**What the task asks:** Your answer should be a single number: the count of lines in the listing that contain "will".

**Provided data:**
........

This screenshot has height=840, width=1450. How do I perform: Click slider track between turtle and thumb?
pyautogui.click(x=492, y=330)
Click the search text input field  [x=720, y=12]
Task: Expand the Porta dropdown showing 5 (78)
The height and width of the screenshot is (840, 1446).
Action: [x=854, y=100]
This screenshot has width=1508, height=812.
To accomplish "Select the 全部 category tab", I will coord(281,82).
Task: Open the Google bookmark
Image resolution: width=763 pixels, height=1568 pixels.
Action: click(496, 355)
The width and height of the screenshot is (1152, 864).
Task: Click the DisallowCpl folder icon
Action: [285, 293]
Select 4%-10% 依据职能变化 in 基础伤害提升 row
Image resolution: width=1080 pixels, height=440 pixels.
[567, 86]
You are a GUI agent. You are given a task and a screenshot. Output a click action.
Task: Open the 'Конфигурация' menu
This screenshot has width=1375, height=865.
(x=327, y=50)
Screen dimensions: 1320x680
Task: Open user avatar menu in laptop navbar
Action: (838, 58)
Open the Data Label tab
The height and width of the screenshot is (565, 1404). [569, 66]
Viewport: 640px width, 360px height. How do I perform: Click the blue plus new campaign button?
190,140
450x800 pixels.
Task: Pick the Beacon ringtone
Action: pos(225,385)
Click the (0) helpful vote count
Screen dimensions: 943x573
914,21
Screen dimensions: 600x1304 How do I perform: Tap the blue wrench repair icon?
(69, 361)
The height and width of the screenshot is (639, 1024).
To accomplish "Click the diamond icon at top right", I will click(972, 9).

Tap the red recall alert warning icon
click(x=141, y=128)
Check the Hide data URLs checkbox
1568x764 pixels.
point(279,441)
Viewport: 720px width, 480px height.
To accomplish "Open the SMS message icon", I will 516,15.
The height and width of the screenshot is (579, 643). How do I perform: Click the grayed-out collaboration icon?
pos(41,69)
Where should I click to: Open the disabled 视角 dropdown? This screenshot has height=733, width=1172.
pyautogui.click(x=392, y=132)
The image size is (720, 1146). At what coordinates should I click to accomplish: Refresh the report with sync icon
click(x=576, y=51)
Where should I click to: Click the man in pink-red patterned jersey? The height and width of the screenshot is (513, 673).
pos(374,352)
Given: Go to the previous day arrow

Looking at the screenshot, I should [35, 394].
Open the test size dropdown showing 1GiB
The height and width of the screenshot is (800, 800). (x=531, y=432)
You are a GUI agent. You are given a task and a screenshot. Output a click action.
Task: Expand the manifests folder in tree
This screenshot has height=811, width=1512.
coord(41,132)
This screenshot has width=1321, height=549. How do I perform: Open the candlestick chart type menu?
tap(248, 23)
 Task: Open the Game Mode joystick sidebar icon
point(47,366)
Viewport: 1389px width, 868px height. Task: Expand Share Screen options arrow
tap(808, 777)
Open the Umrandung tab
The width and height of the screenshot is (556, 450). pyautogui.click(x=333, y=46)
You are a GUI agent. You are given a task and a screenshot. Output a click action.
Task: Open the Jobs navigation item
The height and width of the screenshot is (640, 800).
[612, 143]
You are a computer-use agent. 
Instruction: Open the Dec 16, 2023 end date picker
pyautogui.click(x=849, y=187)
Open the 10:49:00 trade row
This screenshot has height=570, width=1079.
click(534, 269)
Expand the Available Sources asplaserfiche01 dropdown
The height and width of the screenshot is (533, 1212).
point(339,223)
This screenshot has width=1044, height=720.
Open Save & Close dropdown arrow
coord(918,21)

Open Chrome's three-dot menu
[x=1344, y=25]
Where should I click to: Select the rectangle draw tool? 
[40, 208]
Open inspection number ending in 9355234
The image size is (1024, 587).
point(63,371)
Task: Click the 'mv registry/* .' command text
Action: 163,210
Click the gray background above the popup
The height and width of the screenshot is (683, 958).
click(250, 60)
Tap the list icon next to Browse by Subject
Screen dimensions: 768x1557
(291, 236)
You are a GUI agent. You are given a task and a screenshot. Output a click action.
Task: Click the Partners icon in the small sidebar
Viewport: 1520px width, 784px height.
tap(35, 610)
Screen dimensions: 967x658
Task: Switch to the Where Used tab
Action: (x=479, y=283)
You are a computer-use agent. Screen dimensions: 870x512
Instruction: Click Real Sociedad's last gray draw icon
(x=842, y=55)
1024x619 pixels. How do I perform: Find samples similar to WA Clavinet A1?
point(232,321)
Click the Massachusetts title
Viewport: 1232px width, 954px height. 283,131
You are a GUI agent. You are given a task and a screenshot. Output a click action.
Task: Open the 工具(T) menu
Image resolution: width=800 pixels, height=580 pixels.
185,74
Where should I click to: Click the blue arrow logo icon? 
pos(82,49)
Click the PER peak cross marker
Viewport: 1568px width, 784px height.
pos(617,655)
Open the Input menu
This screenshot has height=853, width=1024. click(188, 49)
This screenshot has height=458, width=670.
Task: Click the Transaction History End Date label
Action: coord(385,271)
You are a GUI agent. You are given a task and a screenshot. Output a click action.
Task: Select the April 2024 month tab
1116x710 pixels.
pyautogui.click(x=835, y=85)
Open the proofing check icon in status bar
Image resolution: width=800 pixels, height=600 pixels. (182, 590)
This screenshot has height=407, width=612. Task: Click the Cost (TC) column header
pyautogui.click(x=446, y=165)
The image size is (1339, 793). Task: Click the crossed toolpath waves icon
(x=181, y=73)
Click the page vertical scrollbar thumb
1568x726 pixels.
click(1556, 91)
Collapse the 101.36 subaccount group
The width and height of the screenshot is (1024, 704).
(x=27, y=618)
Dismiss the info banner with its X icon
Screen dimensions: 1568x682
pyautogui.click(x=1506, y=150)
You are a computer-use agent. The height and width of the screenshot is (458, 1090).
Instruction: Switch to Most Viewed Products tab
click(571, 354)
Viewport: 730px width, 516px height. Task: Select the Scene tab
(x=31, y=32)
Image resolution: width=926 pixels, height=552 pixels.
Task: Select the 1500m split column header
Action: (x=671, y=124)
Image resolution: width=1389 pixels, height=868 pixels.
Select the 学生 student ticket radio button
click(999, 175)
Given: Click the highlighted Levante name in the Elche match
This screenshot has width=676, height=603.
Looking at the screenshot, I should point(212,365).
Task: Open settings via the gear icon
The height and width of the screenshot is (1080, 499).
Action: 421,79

........

**Result:** 3